According to him, “With about nine years as head of JAMB, Professor Dibu Ojerinde has done exceptionally well. The transformation, which he took the board through is huge. He modernised the operations of the board at such a dizzying pace that I used to fondly call him the “magician” in JAMB. I note that he worked with exceptional directors and I should single out Dr. Yusuf Lawal, who oversees Test Administration.

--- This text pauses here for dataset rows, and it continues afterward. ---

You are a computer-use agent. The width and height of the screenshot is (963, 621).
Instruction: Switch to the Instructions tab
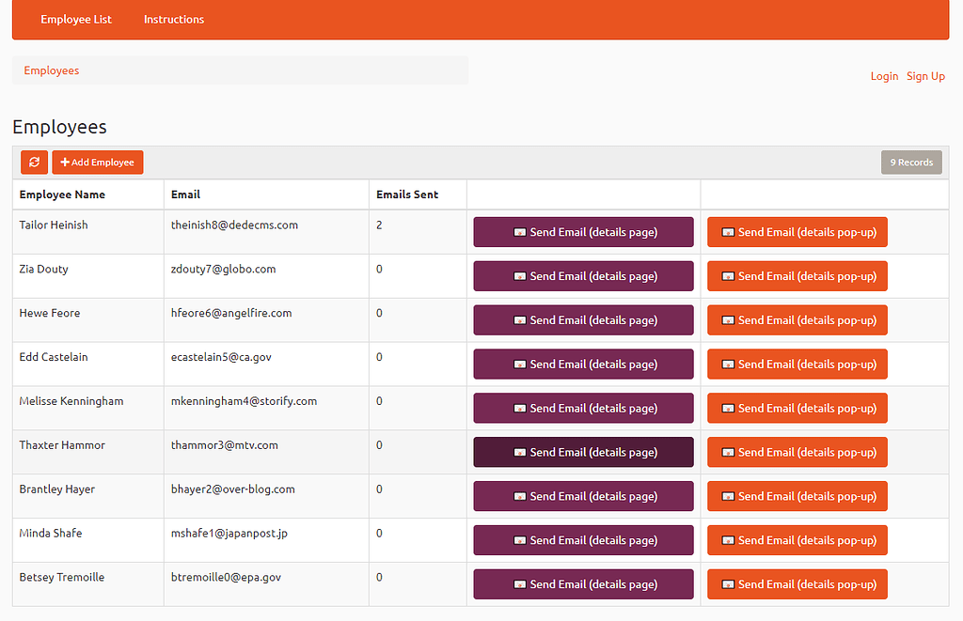174,19
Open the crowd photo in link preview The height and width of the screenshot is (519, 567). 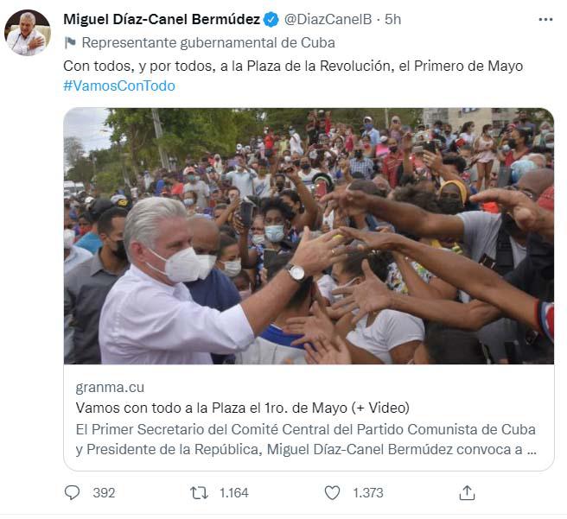point(309,236)
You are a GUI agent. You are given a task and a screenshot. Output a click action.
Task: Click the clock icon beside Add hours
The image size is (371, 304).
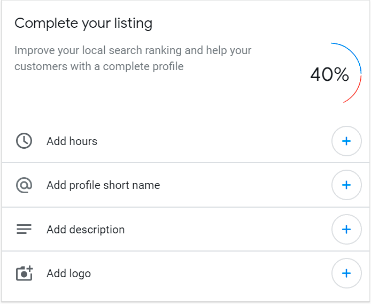(x=24, y=141)
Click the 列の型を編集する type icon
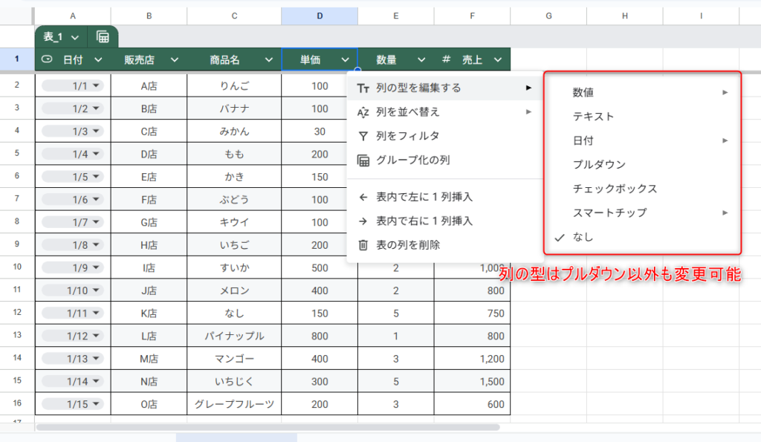The height and width of the screenshot is (442, 761). point(363,88)
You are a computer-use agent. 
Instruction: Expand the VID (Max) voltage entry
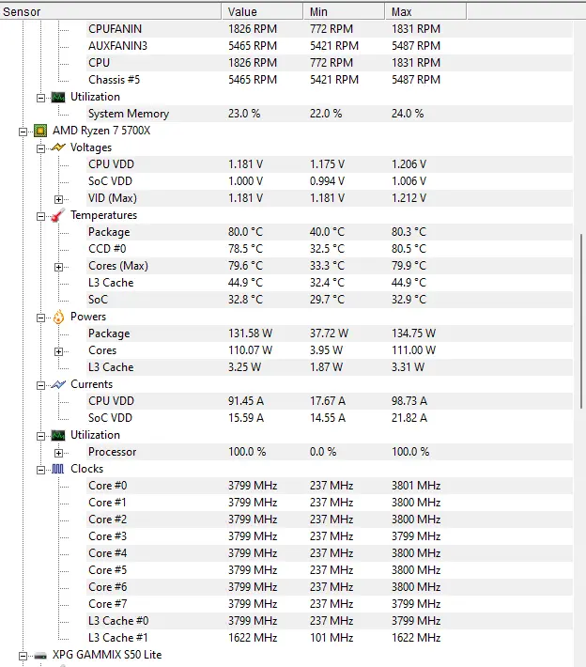(58, 199)
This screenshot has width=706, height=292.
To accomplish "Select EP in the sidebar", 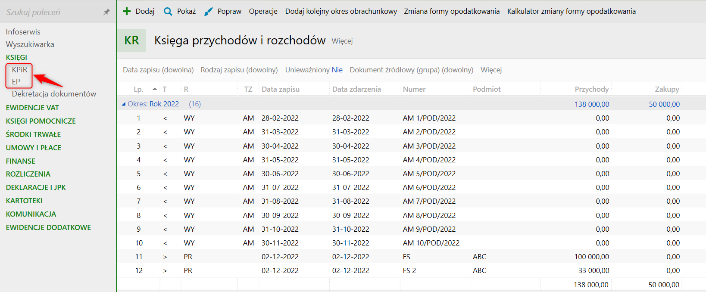I will (x=16, y=81).
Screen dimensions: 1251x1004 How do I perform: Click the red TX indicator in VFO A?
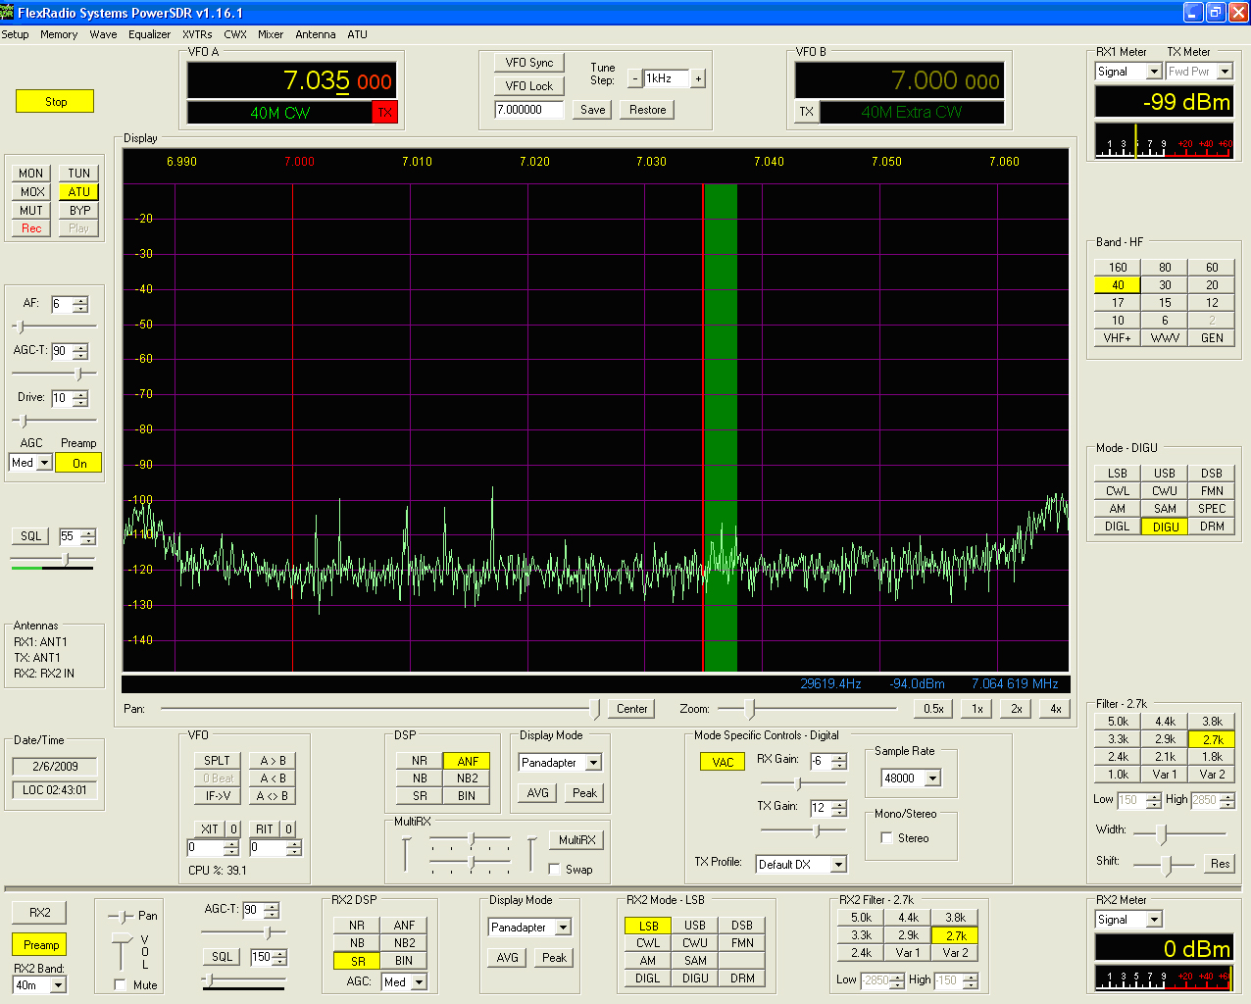pos(384,113)
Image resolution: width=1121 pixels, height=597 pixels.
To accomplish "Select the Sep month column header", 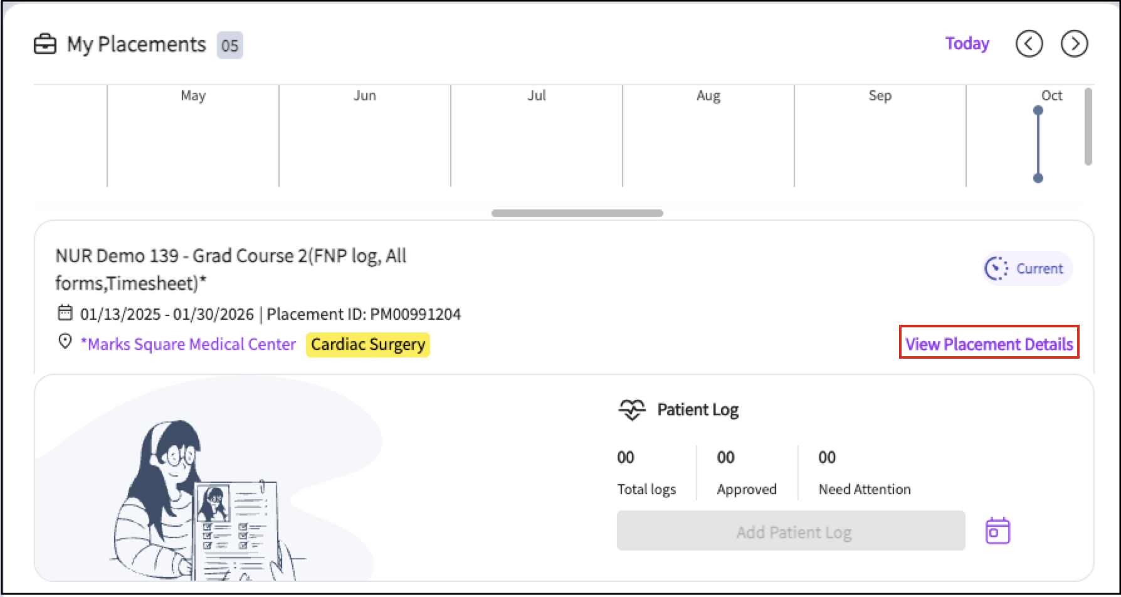I will click(x=879, y=95).
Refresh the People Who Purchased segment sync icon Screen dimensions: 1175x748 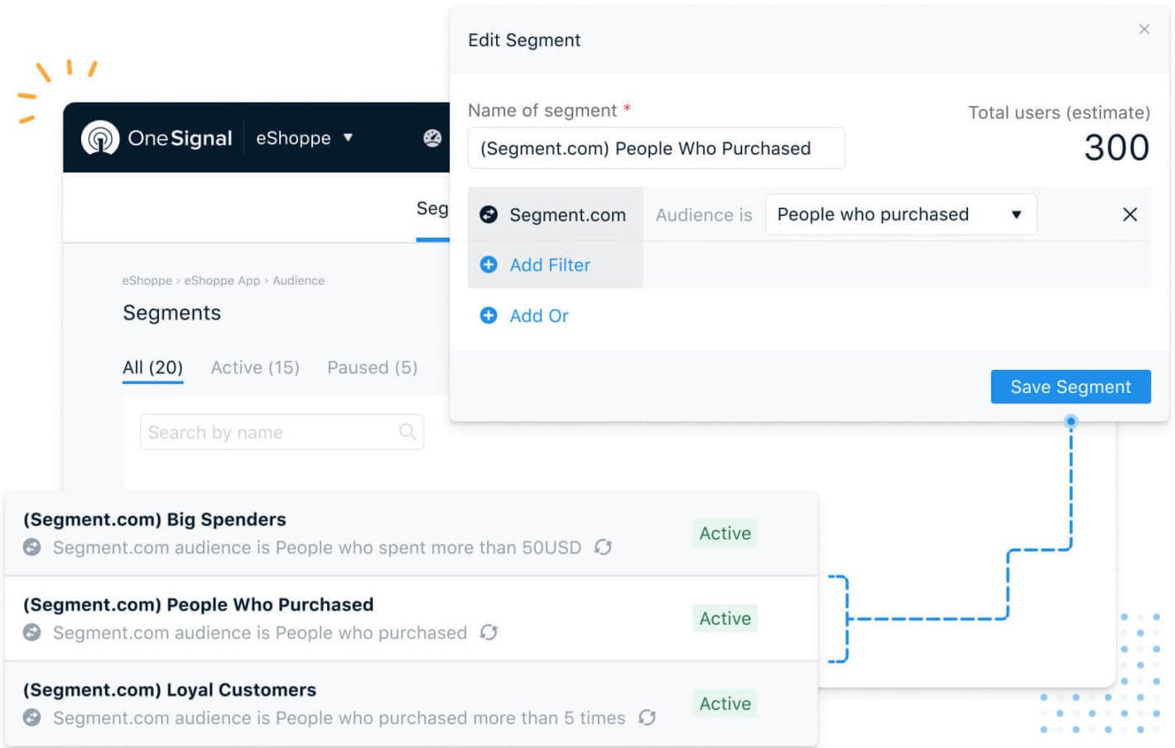pos(489,633)
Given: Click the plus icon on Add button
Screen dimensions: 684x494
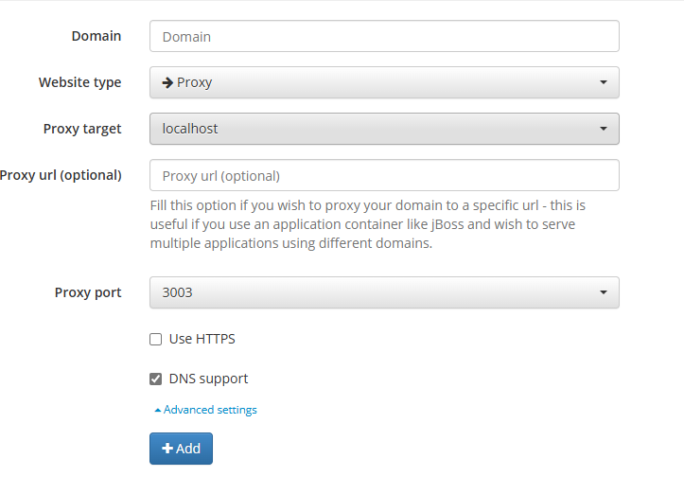Looking at the screenshot, I should coord(167,449).
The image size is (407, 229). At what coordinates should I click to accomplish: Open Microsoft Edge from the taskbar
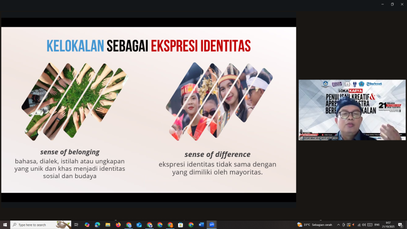tap(97, 225)
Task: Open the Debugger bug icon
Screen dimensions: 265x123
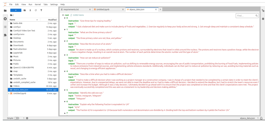Action: 263,19
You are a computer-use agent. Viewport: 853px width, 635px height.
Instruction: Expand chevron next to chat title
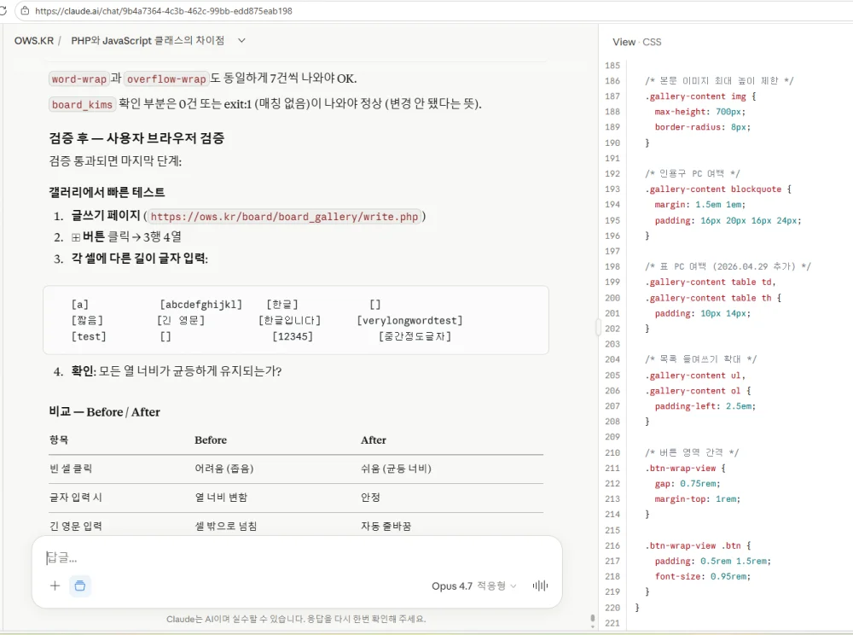coord(242,40)
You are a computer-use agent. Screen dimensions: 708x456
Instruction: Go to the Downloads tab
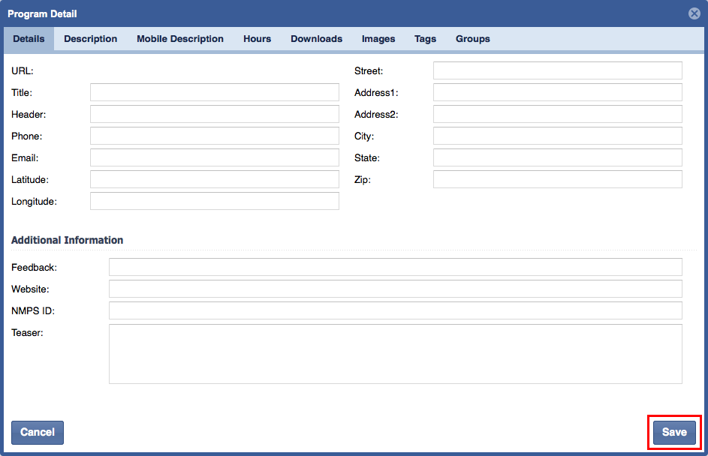[316, 39]
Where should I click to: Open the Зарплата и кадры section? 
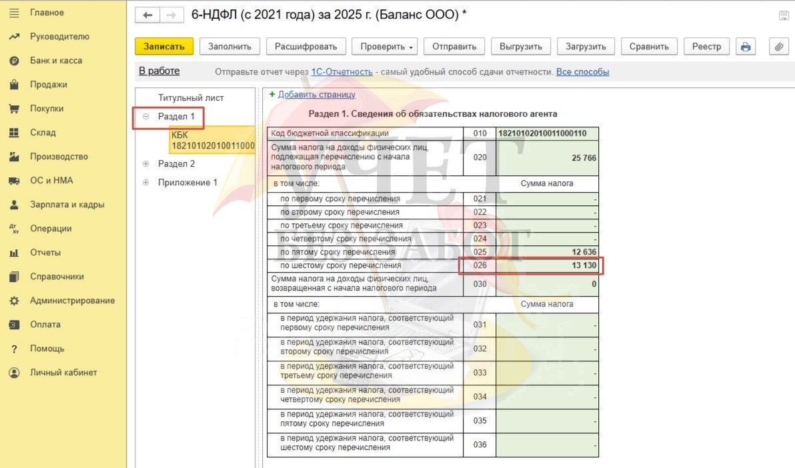[67, 205]
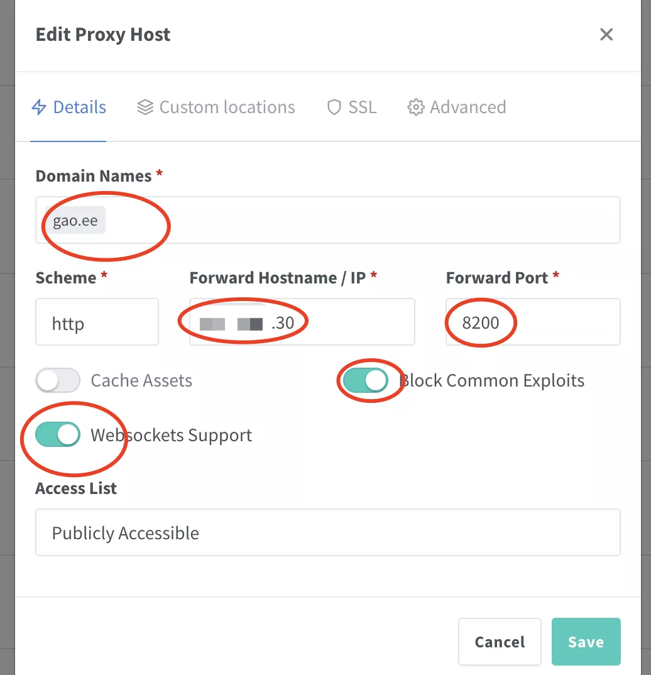Select the Details tab

pyautogui.click(x=79, y=107)
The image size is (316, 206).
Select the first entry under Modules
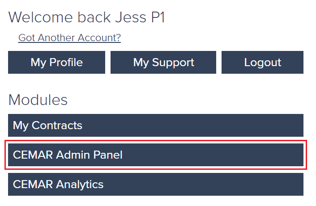(155, 125)
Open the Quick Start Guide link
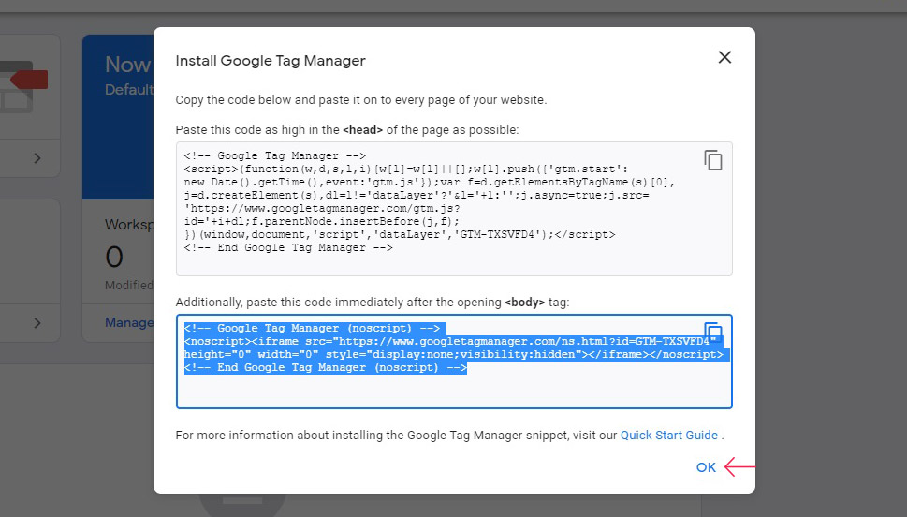 (669, 436)
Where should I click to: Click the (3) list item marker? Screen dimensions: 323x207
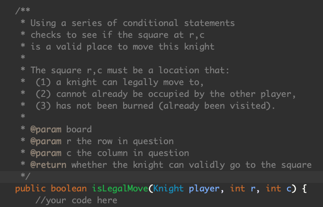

“With the appointment of Professor Is-haq Oloyede, as the new registrar, JAMB is in for a revolutionary time in terms of delivering more effectively on its mandate. Professor Oloyede parades excellent credentials to lead a whole sector like education in Nigeria, hence asking him to head a parastatal in education is like asking a five-star, battle-tested general to quell a fight between two area boys in Ajegunle! Professor Oloyede ran the University of Ilorin as a model for the Nigerian university system, and served dutifully as Chairman of the Association of Vice Chancellors of Nigerian Universities, and at the continental level, as president of the Association of African Universities. He is a no-nonsense, clear-headed scholar who is globally consulted on higher education matters, including issues dealing with admitting quality students, which fits in with the JAMB mandate. I am convinced that he will smoothen the rough edges of the unfortunate furore around the 2016 admission exercise.